Но у слов есть жало, и оно больно ранит.

— А как же мы можем стать белыми?

— Хи-хи-хи, — смеется седобородый. Затем поясняет: — лучше всего иметь винтовку и патроны.

— Вот, вот! — кричат все задорно и решительно, словно они сделали удивительное открытие. — Вот! — И кажется, по горам раскатывается эхо выстрелов. — Вот! Во-от, во-от! Иметь винтовку с патронами!

— Да знаешь ли ты, что значит иметь винтовку? Человек и винтовка составляют одно замечательное целое!

— Итак, все ясно: нужно отнять винтовку у белого, — говорит Торибио.

Индейцам кажется, что они уже вооружены, их взгляды не выражают покорности. Они мечтают об оружии и добудут его любой ценой: в обмен на коров, на овец, на кукурузу, в обмен на все, что угодно. Они готовы вступить в контакт с синими или с верховным правительством, только ради того, только ради того, только ради того, чтобы иметь оружие, пусть старое, пусть заржавленное, но оружие!

— Вот! Вот!.. Добудем у них ружья…

Стоит посмотреть, как чистят они свое оружие, старые шомпольные и фитильные ружья, и — присмотритесь-ка внимательно — один карабин 30-го калибра. Какими ласковыми, нежными становятся их грубые, одеревеневшие, потрескавшиеся руки, когда они ласкают оружие, как нервно дрожат их пальцы, когда они смазывают колесной мазью механизм и чистят ствол.

И вздыхают, вздыхают, словно вздохами можно разоружить белых. Винтовка! Она имеет одно замечательное свойство — воскрешает надежду. Свободу можно добыть только через прорезь прицела.

— Вот! Вот! — Их голоса, как залпы, разрывают воздух и будят сельву.


XXVI

Наша дружба молчалива. Как всегда, Рамон, Хервасио и я встречаемся ранним утром и вместо приветствия улыбаемся. Улыбка индейца, как роды, — тяжелая и вымученная. Узкий рот и сомкнутые губы напоминают зарубцевавшийся бледно-фиолетовый шрам. Может быть, поэтому он улыбался мало и как-то особенно мудро. Но страдальческое выражение возмещается блеском глаз, говорящих на особом языке. Он улыбался глазами и порой только так отвечал на наши неразумные вопросы. Взглядом он предостерегал нас от чрезмерного любопытства, и очень часто в них отражались глубины его души. Обычно наши встречи протекали в тишине и братском единении. Слова звучали лишь тогда, когда наше сознание, сознание белых, было не в состоянии без них обойтись.
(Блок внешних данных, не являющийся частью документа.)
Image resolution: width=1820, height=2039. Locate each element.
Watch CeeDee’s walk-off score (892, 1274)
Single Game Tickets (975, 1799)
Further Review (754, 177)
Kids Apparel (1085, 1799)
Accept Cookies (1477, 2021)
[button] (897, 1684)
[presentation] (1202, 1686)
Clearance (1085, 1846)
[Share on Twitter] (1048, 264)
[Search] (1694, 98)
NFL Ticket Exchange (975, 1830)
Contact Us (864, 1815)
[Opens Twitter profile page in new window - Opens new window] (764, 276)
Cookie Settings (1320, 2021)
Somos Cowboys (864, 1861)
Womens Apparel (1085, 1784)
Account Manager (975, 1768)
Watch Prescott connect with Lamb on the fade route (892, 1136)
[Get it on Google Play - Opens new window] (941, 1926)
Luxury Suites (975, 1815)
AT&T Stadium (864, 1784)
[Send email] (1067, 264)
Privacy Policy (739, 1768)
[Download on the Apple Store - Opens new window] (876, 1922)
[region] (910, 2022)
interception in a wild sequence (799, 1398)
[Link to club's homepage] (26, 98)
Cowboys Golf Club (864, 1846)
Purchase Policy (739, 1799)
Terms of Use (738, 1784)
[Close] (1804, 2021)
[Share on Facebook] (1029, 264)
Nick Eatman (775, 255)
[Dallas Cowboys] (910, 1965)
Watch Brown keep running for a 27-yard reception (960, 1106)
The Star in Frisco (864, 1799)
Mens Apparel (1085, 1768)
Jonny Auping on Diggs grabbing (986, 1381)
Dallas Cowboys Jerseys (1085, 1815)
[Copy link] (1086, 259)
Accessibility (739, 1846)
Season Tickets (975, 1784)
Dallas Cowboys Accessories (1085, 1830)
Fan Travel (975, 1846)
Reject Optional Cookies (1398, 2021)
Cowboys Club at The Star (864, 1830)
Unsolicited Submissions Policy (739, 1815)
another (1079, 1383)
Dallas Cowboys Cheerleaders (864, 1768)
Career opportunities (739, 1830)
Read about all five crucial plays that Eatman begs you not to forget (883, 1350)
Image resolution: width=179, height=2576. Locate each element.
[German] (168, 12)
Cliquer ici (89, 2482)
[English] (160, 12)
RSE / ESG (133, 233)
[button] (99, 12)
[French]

Мы бывали у водопада. Смотрели, как разбиваются о каменное ложе сверкающие струи кристально чистой воды, слушали шепот ручья, впадающего в реку, уходили далеко в горы, чтобы оттуда, с высоты, осмотреть гребни гор, волнообразную панораму горных хребтов, лысых вершин, ущелий, заросших сосной и пихтой. Мы словно председательствовали на собрании горных вершин, заполнивших весь горизонт, горевших как факелы, зажженные закатом в полумраке незабываемых сумерек. Вон та — огромный одинокий камень, нацелившийся в бесконечность, кажется, подняла руку, требуя слова. Ее соседка, как будто что-то отрицая, трясет колеблющейся гривой сосен. Остальные молчаливы и серьезны, замкнувшиеся в своем равнодушии, они совершенно безразличны на этом собрании древних мощных гигантов.

Здесь, у подножия скалы, венчающей самую высокую вершину гор Найара, среди аромата майорана, лаванды и ладанника[45] мы лежали ранним утром, омытым ливнем из бежавших туч, и наблюдали за восходящим светилом, когда нас разыскал Антонио. Не глядя в глаза, словно стыдясь, поздоровался с нами, опустился рядом с Хервасио и начал что-то горестно шептать ему на ухо.

В любовной игре он потерпел поражение. Жена обманула его. Он рассказывал об этом у глубокого ущелья шепотом, с невыразимой грустью, в час, когда всходило солнце. Мы удалились, чтобы не стеснять его своим присутствием, и никогда не узнали, о чем говорили индейцы во время этой продолжительной беседы.